Oui, une PDE est en cours pour les deux pays faisant encore l'objet d'un programme, la Grèce et Chypre. Il existe toutefois des dispositions visant à éviter que les exigences liées à la surveillance et aux rapports ne s'appliquent en double. Depuis l’entrée en vigueur le 30 mai 2013 du règlement «Two Pack» (UE) n° 472/2013 (MEMO/13/457), la surveillance du respect, par les pays sous programme de la zone euro, des recommandations adressées au titre de la PDE s'effectue dans le cadre du suivi régulier du programme prévu par l’article 7, paragraphe 4, dudit règlement.

Conformément à la pratique constante de la Commission, le suivi des progrès réalisés par l’État membre concerné dans le domaine budgétaire porte avant tout sur le point de savoir si les mesures correctives négociées avec lui ont été mises en œuvre correctement.
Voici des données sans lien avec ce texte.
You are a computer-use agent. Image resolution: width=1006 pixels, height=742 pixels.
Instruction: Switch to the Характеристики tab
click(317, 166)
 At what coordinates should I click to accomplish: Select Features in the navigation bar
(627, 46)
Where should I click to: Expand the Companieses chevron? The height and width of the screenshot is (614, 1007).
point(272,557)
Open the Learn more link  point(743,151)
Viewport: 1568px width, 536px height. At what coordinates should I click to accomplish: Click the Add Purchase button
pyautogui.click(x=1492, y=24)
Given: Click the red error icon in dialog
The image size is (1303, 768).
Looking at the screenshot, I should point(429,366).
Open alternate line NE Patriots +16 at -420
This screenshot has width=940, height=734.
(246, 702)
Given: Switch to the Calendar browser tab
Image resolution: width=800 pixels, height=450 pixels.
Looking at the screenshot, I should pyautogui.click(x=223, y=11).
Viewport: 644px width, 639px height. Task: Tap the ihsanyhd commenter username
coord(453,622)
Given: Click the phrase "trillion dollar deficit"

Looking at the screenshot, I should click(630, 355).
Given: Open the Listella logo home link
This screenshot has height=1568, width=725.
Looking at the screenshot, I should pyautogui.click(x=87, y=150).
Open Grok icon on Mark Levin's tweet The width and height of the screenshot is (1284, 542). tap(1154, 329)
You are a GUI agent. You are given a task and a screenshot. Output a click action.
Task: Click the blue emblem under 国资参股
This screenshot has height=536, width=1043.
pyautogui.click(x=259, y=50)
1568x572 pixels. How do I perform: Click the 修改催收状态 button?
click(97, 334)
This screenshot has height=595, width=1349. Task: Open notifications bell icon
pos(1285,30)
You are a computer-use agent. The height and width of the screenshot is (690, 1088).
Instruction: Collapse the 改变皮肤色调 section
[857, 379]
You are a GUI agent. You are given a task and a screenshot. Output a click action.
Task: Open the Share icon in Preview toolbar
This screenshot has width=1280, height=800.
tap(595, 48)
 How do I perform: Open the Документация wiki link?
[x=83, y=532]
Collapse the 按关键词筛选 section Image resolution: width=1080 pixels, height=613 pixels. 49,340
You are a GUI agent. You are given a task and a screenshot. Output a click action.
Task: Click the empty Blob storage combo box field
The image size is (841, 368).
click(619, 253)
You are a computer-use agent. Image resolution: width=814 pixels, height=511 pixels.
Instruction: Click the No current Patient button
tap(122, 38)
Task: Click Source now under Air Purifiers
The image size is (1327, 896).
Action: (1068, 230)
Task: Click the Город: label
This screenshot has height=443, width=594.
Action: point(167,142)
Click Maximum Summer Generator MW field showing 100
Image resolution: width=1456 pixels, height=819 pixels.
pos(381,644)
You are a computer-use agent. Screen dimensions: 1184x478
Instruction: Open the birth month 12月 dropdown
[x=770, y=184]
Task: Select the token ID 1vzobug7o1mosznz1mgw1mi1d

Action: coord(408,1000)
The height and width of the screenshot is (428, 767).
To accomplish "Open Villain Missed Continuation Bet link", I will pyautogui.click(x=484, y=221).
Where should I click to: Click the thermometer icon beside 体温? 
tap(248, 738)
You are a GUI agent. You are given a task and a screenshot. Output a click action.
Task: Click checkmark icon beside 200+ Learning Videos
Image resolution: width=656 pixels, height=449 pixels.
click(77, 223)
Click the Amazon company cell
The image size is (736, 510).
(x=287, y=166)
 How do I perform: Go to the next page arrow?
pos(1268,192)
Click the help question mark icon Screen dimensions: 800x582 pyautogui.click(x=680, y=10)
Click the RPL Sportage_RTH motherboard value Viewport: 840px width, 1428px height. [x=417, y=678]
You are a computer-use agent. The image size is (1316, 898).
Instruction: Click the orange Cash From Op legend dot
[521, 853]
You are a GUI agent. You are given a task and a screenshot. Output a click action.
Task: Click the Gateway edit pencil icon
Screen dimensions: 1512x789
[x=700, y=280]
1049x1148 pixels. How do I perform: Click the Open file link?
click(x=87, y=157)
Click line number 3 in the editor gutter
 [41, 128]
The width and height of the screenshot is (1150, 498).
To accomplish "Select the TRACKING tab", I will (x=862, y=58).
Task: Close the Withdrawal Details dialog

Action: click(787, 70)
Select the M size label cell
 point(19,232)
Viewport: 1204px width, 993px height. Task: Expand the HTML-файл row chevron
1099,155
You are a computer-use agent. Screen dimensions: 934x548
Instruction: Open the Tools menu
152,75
Les preuves attestant que les mesures détaillées dans le programme qui visent à atteindre les objectifs budgétaires ont bien été prises sont donc jugées suffisantes pour conclure que l’État membre concerné a engagé une action suivie d’effets en vue de corriger le déficit excessif au sens des articles 3 et 5 du règlement (CE) n° 1467/97 du Conseil.

Ce mode opératoire – qui remplace la méthode décrite dans le code de conduite – prend en compte la nature spécifique de la discipline économique et budgétaire s'appliquant aux États membres soumis à un programme d’ajustement macroéconomique.

La procédure concernant les déséquilibres macroéconomiques, contrairement à la PDE, ne concerne pas les États membres qui font l'objet d'un programme d'ajustement.